3.1 Pharmacy Claims
Pharmacies of eligible entities participating in the 340B Drug Pricing Program must identify all outpatient pharmacy claims filled with 340B stock for 340B-eligible people in all programs by submitting a value of "2Ø" ("34ØB / Disproportionate Share Pricing/Public Health Service") in the "Submission Clarification Code" field (42Ø-DK).
Many 340B covered entities elect to dispense 340B drugs to patients through contract pharmacy services, an arrangement in which the 340B covered entity signs a contract with a pharmacy to provide these prescription services. A covered entity that wishes to utilize contract pharmacy services to dispense section 340B outpatient drugs must have a written contract in place between itself and a specified pharmacy or pharmacies. A single covered entity that has more than one 340B eligible site at which it provides health care may have individual contracts for each such site or include multiple sites within a single pharmacy services contract. All contracted pharmacies must be listed in the HRSA’s Office of Pharmacy Affairs (OPA) Contracted Pharmacies Database, associated with the covered entity. The covered entity is responsible for compliance of their contract pharmacy arrangement(s) and must maintain ownership of the 340B drugs.
A “ship to, bill to” procedure can be used by which the covered entity purchases the drug; the manufacturer/wholesaler bills the covered entity for the drug that it purchased and ships the drug directly to the contract pharmacy.
3.2.1 Guidelines for Contract Pharmacy Services
Guidelines that govern the operation and compliance of contract pharmacies can be found at “Notice Regarding 340B Drug Pricing Program — Contract Pharmacy Services, Final Notice (PDF)." Federal Register 75 (March 5, 2010): 10272-10279.
Covered entities are responsible for ensuring compliance of their contract pharmacy arrangement(s) with all 340B Program requirements to prevent diversion and duplicate discounts.
3.2.3 HRSA Audit Requirements
All covered entities are required to maintain auditable records and are expected to conduct annual audits of contract pharmacies performed by an independent outside auditor to fulfill their ongoing obligation of compliance.
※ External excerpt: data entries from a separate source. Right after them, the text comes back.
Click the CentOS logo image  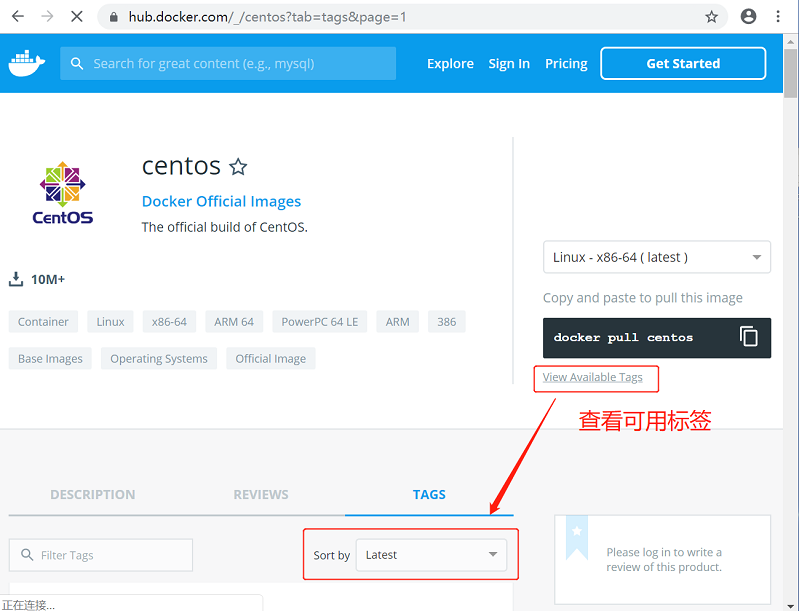62,192
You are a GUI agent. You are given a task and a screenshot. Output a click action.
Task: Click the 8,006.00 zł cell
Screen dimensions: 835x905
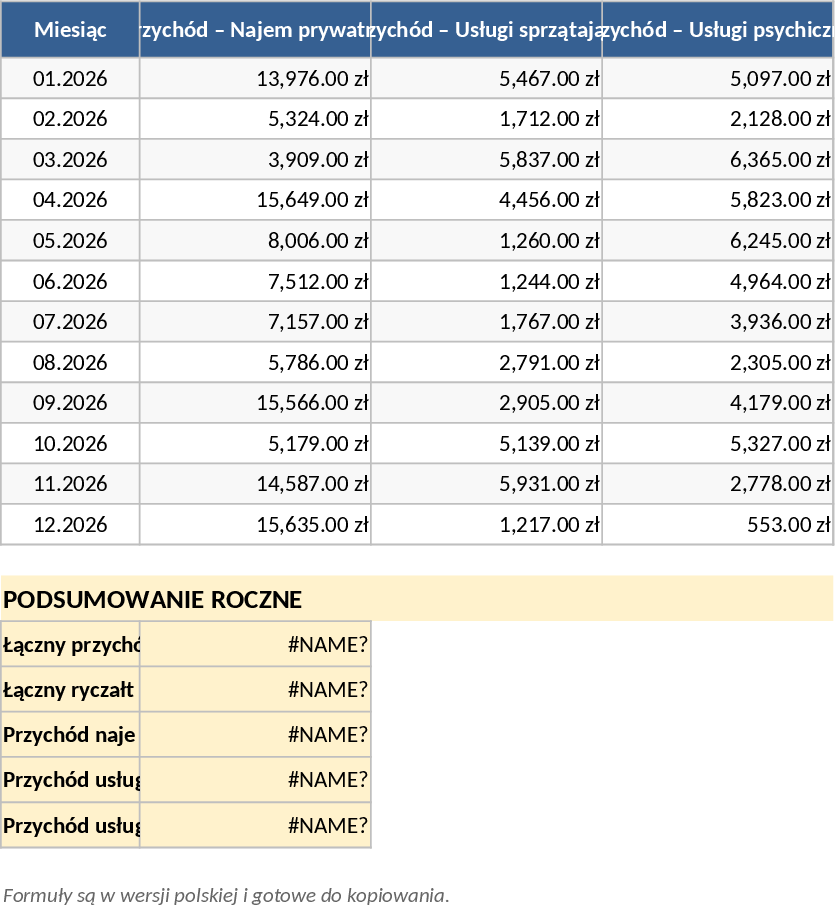pyautogui.click(x=255, y=241)
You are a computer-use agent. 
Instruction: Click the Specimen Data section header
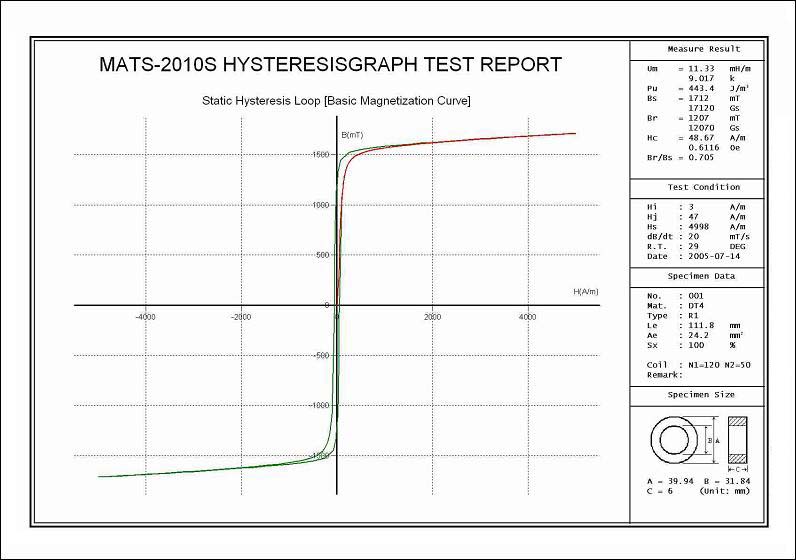[x=703, y=277]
To the extent that any compliance activity or audit performed by a covered entity indicates that there has been a violation of 340B Program requirements, such finding should be disclosed to HRSA along with the covered entity's plan to address the violation.
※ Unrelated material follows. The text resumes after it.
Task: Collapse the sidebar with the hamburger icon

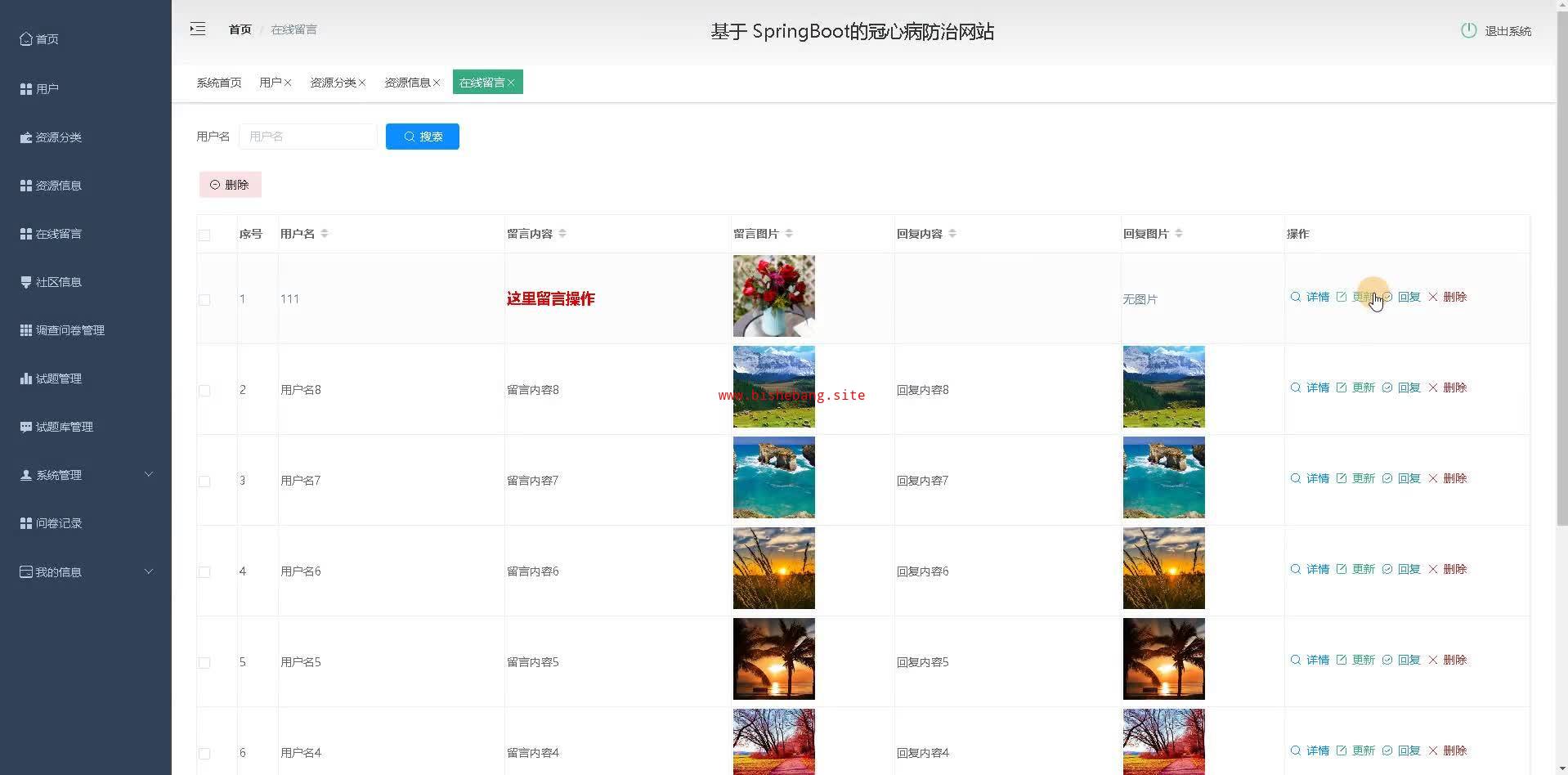Action: point(198,29)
A pharmacy may not know at point-of-sale if a claim qualifies as a 340B claim. At the point the pharmacy is notified or discovers that the claim qualifies as a 340B claim, the original claim must be reversed and the claim resubmitted as a 340B claim with the correct “Submission Clarification Code” value (refer to Pharmacy Claim Submission, section 3 above). If the claim has not been corrected to include the correct "Submission Clarification Code" value, the pharmacy and the eligible entity are at risk for duplicate discounts.